The multi_stream option gave me a +21% speed-up on my 3080 using the large J94-100 network. The speed-up was smaller with the newer 15b default net (around 6-7%, but I didn't save the results).
For already slow GTX 1650 card 0.28 is 20% slower than 0.27 . BTW what's the slowest reasonable time control for Lc0? Default time buffer is 200 ms (SF has 10 ms). So 60+0,6 isn't making any sense! Even 1 sec increment is short vs 200 ms. Can I change time buffer to 10 ms!?
Multigather is now made the default (and also improved). Some search settings have changed meaning, so if you have modified values please discard them. Specifically, max-collision-events, max-collision-visits and max-out-of-order-evals-factor have changed default values, but other options also affect the search. Similarly, check that your GUI is not caching the old values.
Updated several other default parameter values, including the MLH ones.
Performance improvements for the cuda/cudnn backends. This includes the multi_stream cuda backend option that is off by default. You should test adding multi_stream=true to backend-opts (command line) or BackendOptions (UCI) if you have a recent GPU with a lot of VRAM.
Support for policy focus during training.
Larger/stronger 15b default net for all packages except android, blas and dnnl that get a new 10b network.
The distributed binaries come with the mimalloc memory allocator for better performance when a large tree has to be destroyed (e.g. after an unexpected move).
The legacy time manager is again the default and will use more time for the first move after a long book line.
The --preload command line flag will initialize the backend and load the network during startup. This may help in cases where the GUI is confused by long start times, but only if backend and network are not changed via UCI options.
A 'fen' command was added as a UCI extension to print the current position.
Experimental onednn backend for recent intel CPUs and GPUs.
Added support for ONNX network files and runtime with the onnx backend.
Several bug and stability fixes.
Note: Some small third-party nets seem to play really bad with the dx12 backend and certain GPU drivers, setting the enable-gemm-metacommand=false backend option is reported to work around this issue.
Giancarlo, can I assign the Belgian flag to LC0 on my SuperBlitz, or should I set an Earth flag? Thank you, just started testing the latest version
Chess engines and dedicated chess computers fan since 1981 macOS Sequoia 16GB-512GB, Windows 11 & Ubuntu ARM64. ProteusSF Dev Forum
Jouni wrote: ↑Wed Sep 01, 2021 9:57 pm
For already slow GTX 1650 card 0.28 is 20% slower than 0.27 . BTW what's the slowest reasonable time control for Lc0? Default time buffer is 200 ms (SF has 10 ms). So 60+0,6 isn't making any sense! Even 1 sec increment is short vs 200 ms. Can I change time buffer to 10 ms!?
Are you using the cuda package instead of the cudnn one? For that card cudnn will probably be faster.
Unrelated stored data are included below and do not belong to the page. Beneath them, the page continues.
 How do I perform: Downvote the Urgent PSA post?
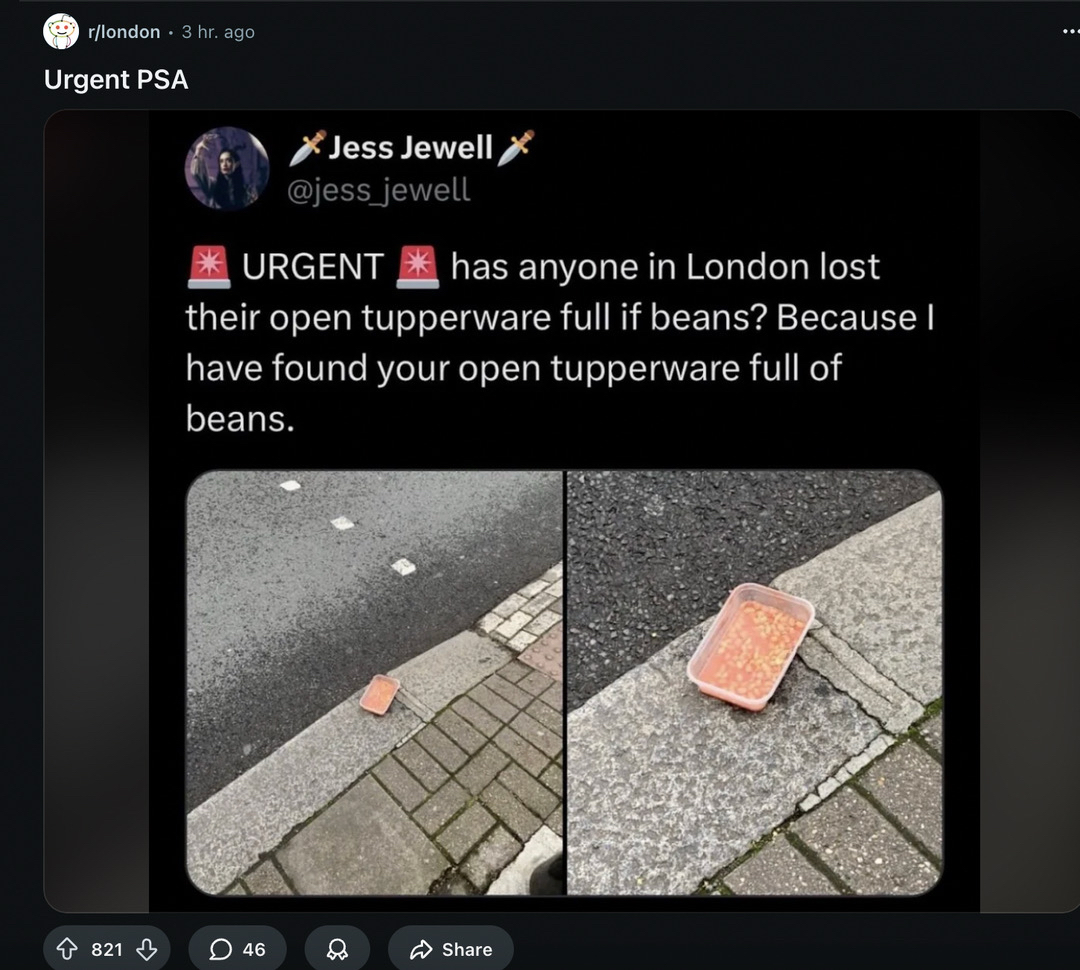[x=146, y=949]
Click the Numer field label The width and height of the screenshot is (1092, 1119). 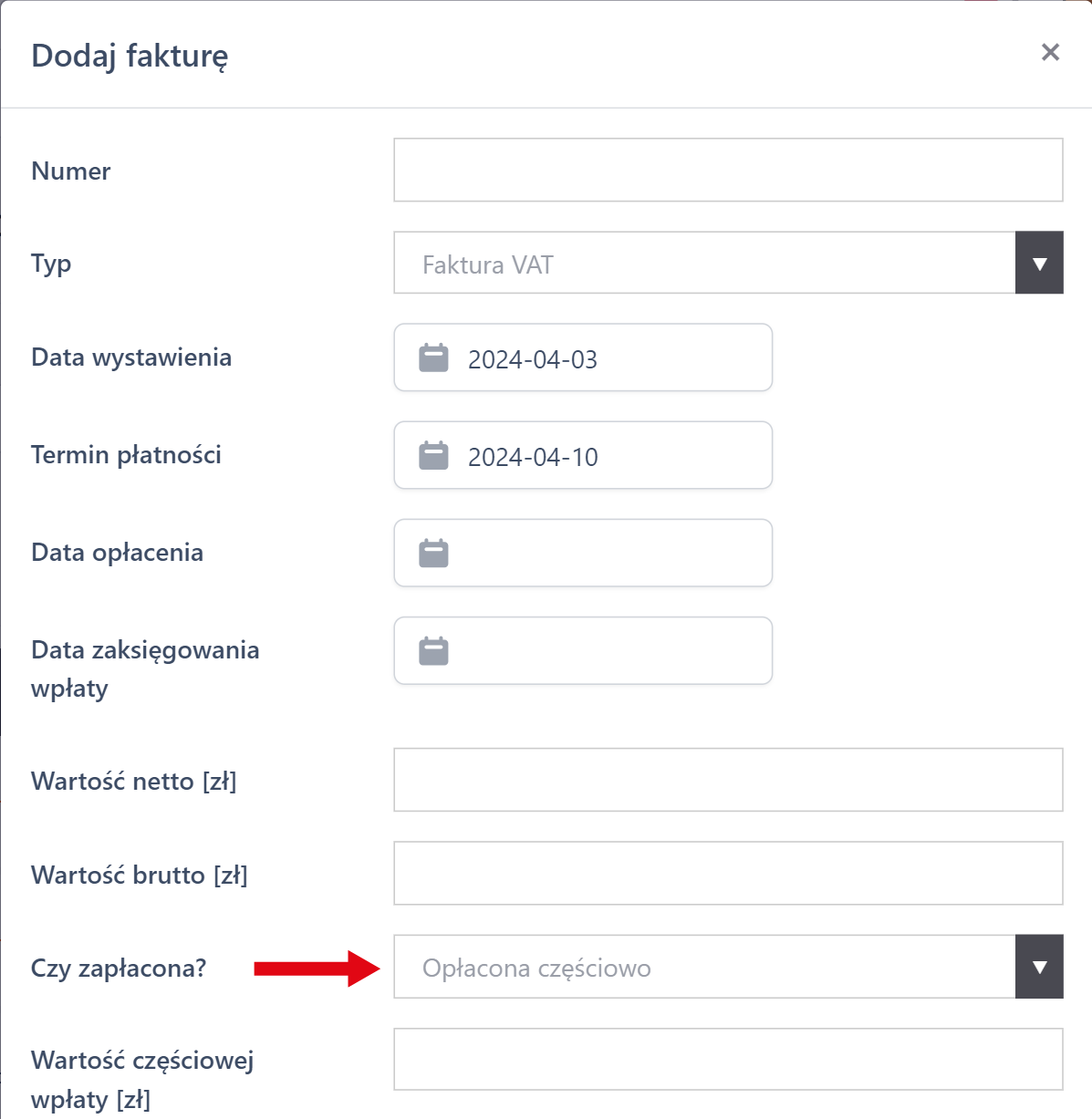point(71,171)
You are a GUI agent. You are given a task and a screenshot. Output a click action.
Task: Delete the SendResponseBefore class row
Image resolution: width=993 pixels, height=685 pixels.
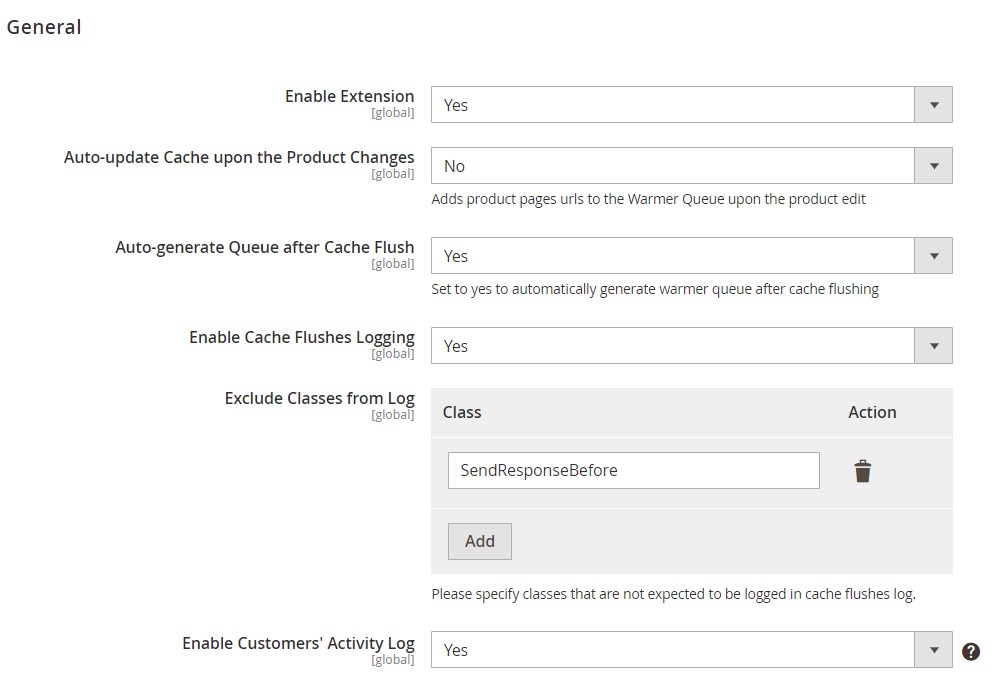[863, 472]
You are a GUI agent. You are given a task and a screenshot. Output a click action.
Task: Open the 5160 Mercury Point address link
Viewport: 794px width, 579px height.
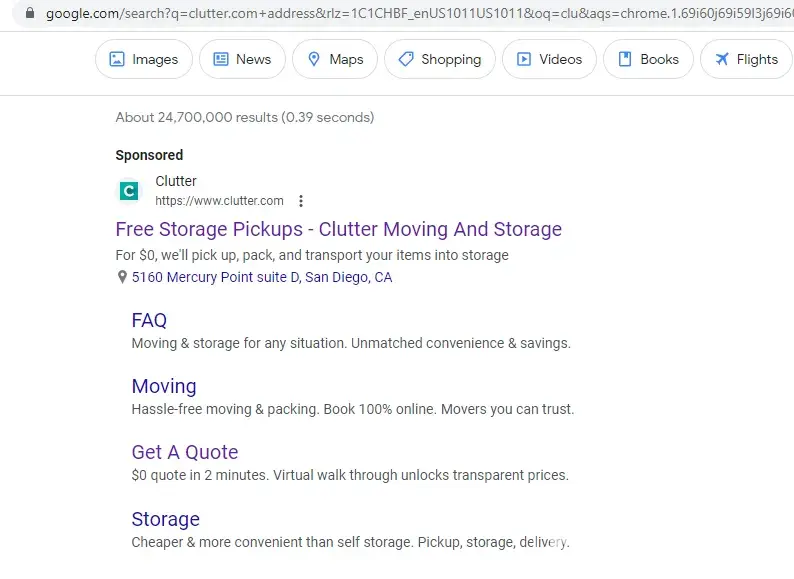[262, 278]
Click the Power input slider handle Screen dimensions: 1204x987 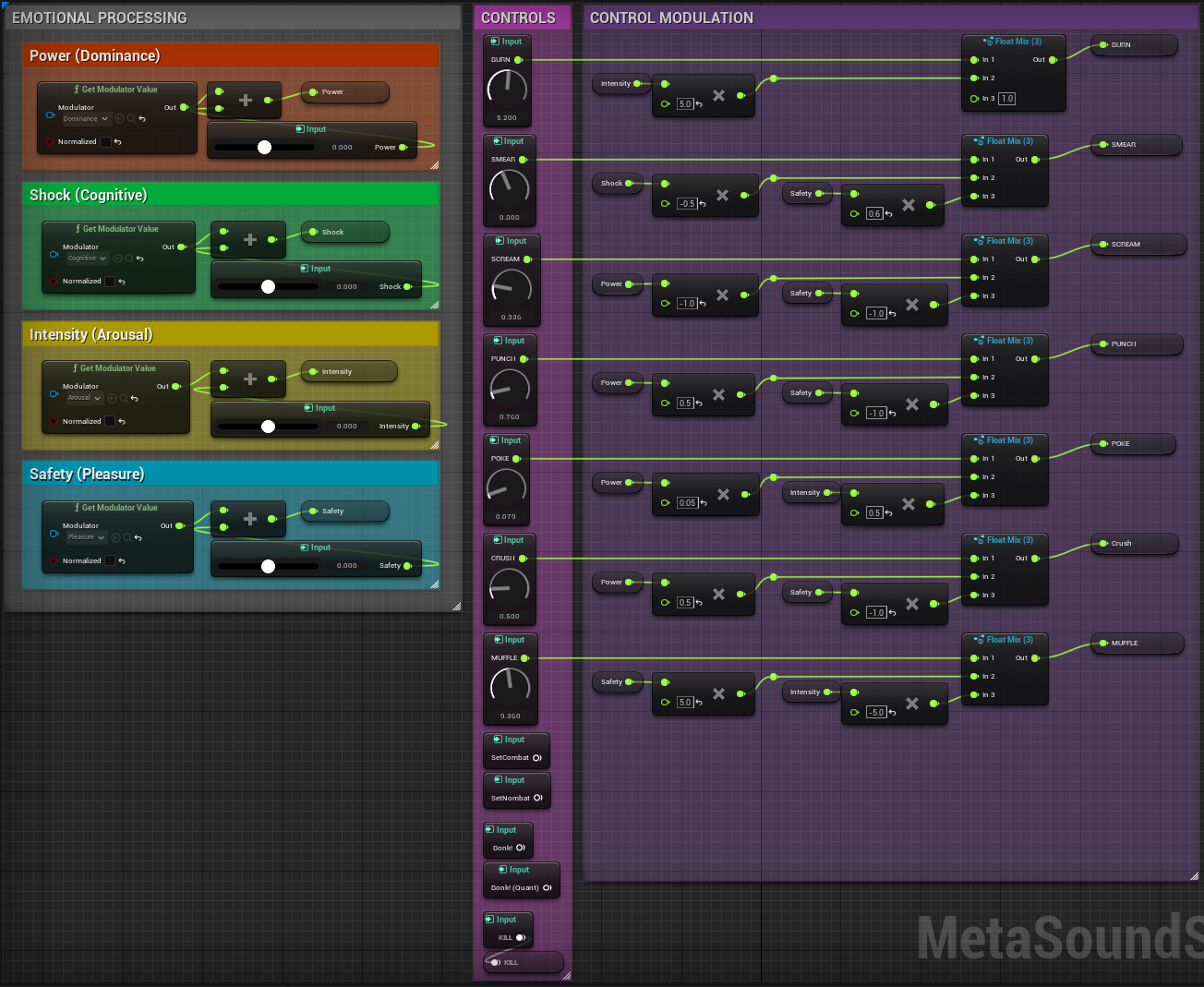tap(264, 147)
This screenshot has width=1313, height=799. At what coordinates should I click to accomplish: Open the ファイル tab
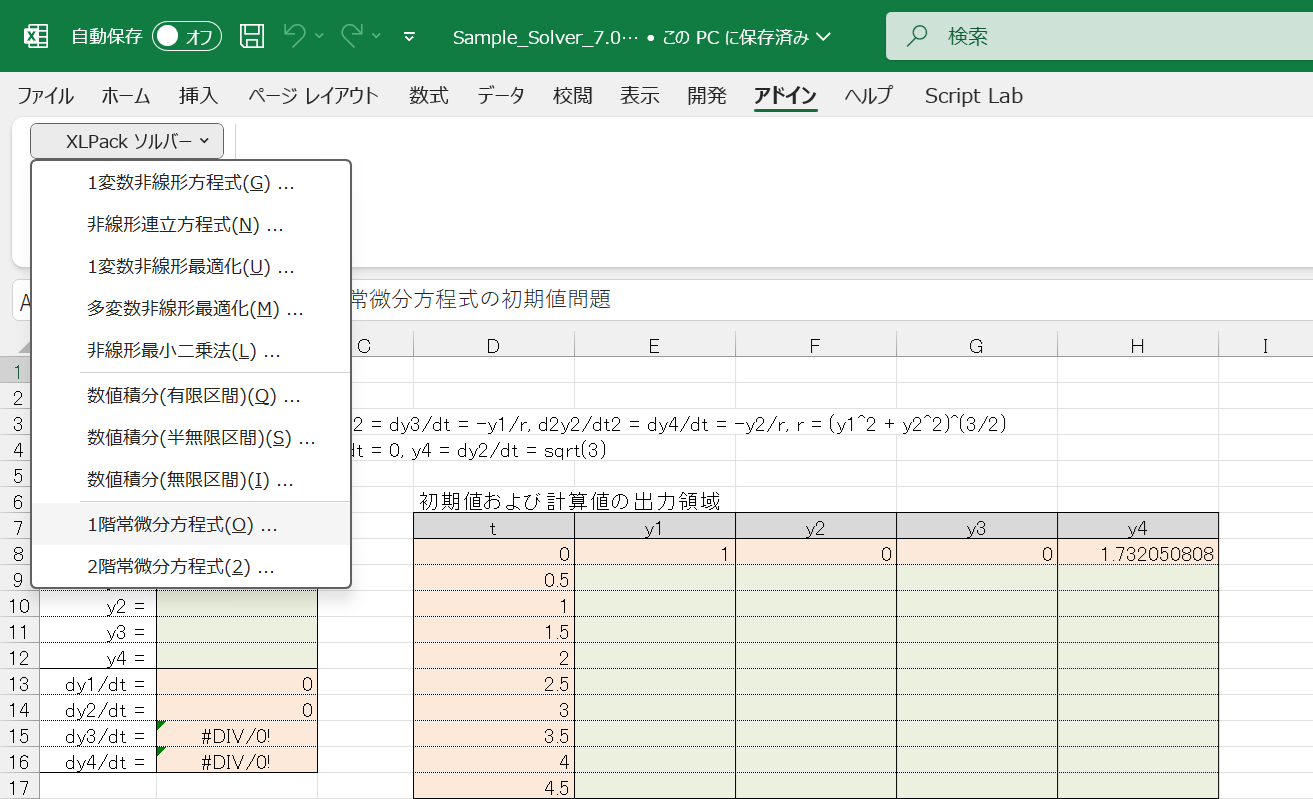[45, 96]
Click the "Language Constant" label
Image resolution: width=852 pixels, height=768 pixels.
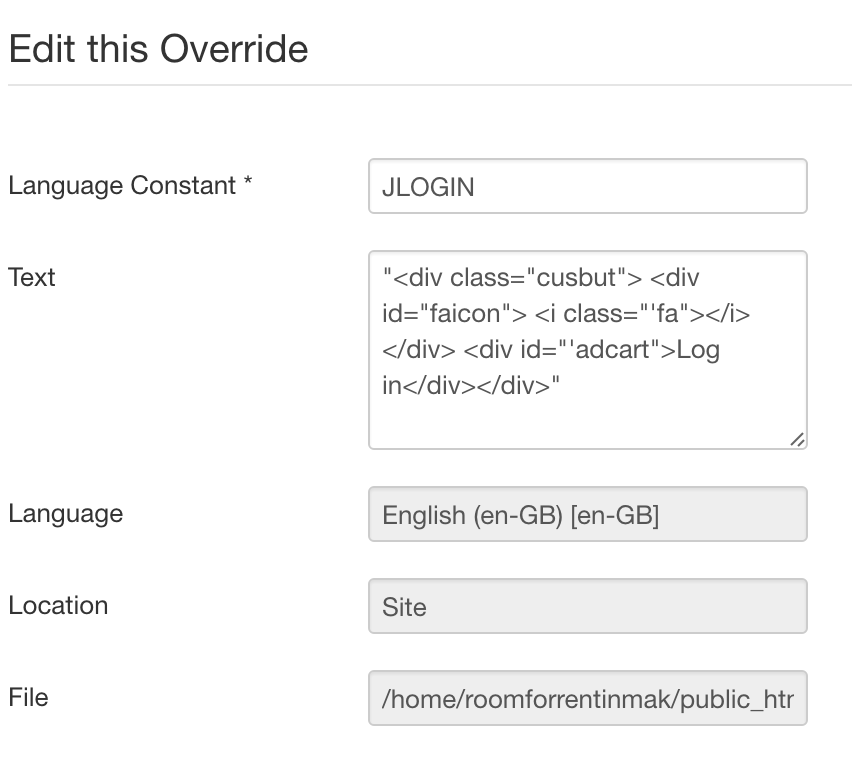(121, 186)
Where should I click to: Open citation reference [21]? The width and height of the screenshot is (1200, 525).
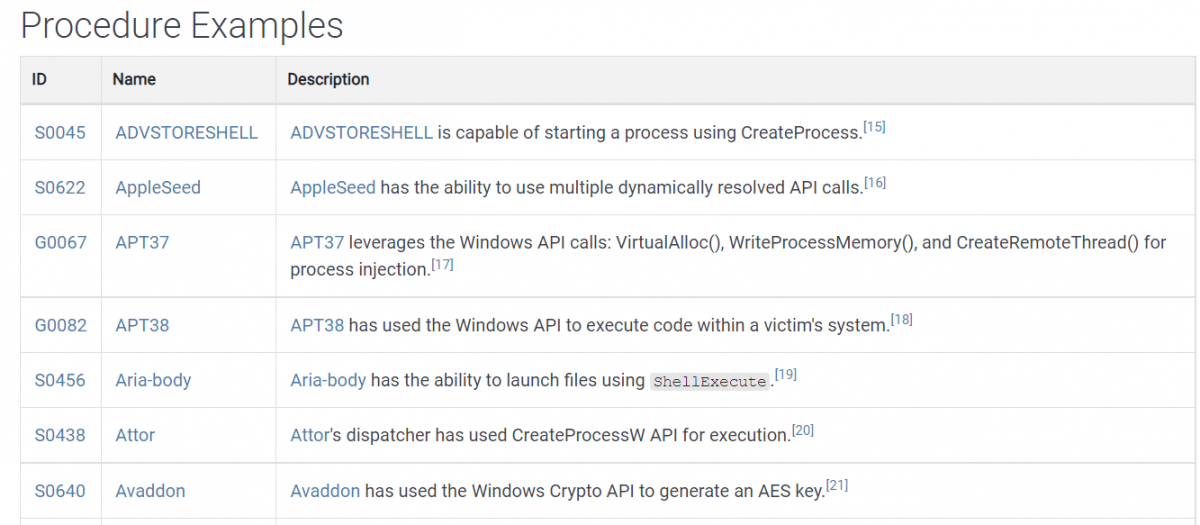[x=837, y=486]
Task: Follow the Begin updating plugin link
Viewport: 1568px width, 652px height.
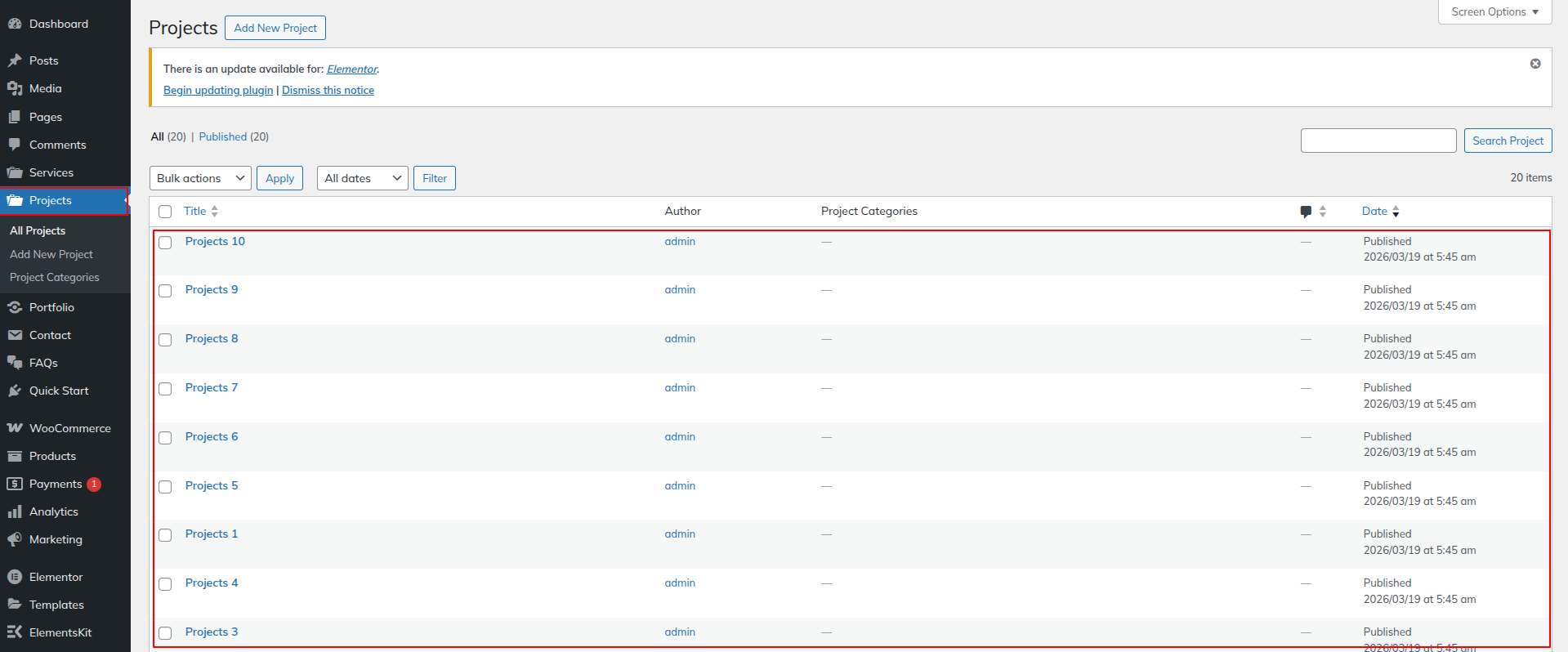Action: (x=218, y=90)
Also MoveOverheadMs is "Amount of time, in milliseconds, that the engine subtracts from it’s total available time (to compensate for slow connection, interprocess communication, etc)." so unrelated to increment. You can find descriptions for most of the parameters here:
For better or for worse there are great many configuration options for Lc0.
Which options are best depends on the GPU (or CPU) hardware (and drivers and libraries), the net size, time controls and Lc0 version.
The changes with v28 may be slower or faster in nps depending on a particular configuration.
However, there are search changes, so nps speed is not as important as actual playing strength.
That said, overall the 1650 is a pretty weak GPU for Lc0.